睦物語

 物音が聞こえた気がして、綱吉は寝返りを打った。
 水面をゆらゆらと漂っていた意識が、ほんの少しだけ水中から首を出した。新鮮な空気をいっぱいに吸い込んで、覚醒が促される。
 喉を襲った冷えた夜気にふるりと身を震わせて、彼は肩からずり落ちていた上掛け布団を無意識に手繰り寄せた。項まですっぽりと覆い被せてホッと息を吐いて、役目を終えた右手をシーツへと投げ出す。
 そうして硬くもなく、柔らかくも無い敷布団に落ちた掌をぼんやり見詰め、綱吉は何度か瞬きを繰り返した。
 闇が彼を包んでいた。瞼を開いていても、閉じていても、見える景色にさほど変化はみられない。
 だがこれが夢の中の曖昧な世界ではないというくらいは、流石の彼にも理解出来た。
「あ、……れ」
 掠れた小声で呟いて、大粒の眼を怪訝に歪ませる。一緒に唇もヘの字に曲げて、枕に頭を置いたまま首を捻った。
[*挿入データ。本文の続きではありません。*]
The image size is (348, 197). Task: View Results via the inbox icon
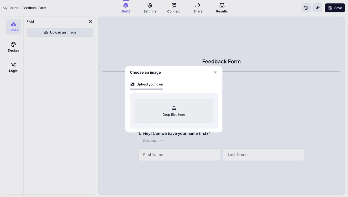(221, 7)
 ひとり寝をするには広すぎる敷布団の空きスペースを軽く叩き、さしたる手応えも得られないのに拗ねて爪を立てる。真っ白いシーツに無数の皺を刻みつけて、彼はゆるゆる首を振った。
 うつ伏せになって肘をつっかえ棒に身を起こし、己が作った影を食い入るように睨みつけて溜息をひとつ。被り直したばかりの布団を背中に滑らせて座ると、深夜に相応しい静寂が落ちてきた。
 物音が聞こえたのは、錯覚ではあるまい。布団と一緒に肩からずり下がった寝間着を引き上げて、綱吉は急ぎ、解けかけていた腰紐を外して身なりを整えた。
 肌蹴ていた胸元を合わせ、帯をしっかりと二重に巻きつける。蝶々結びなどすれば後で見咎められるのは確実だが、己の手元すら覚束ない暗さの中で、兵児帯を結ぶなど、綱吉には無理だ。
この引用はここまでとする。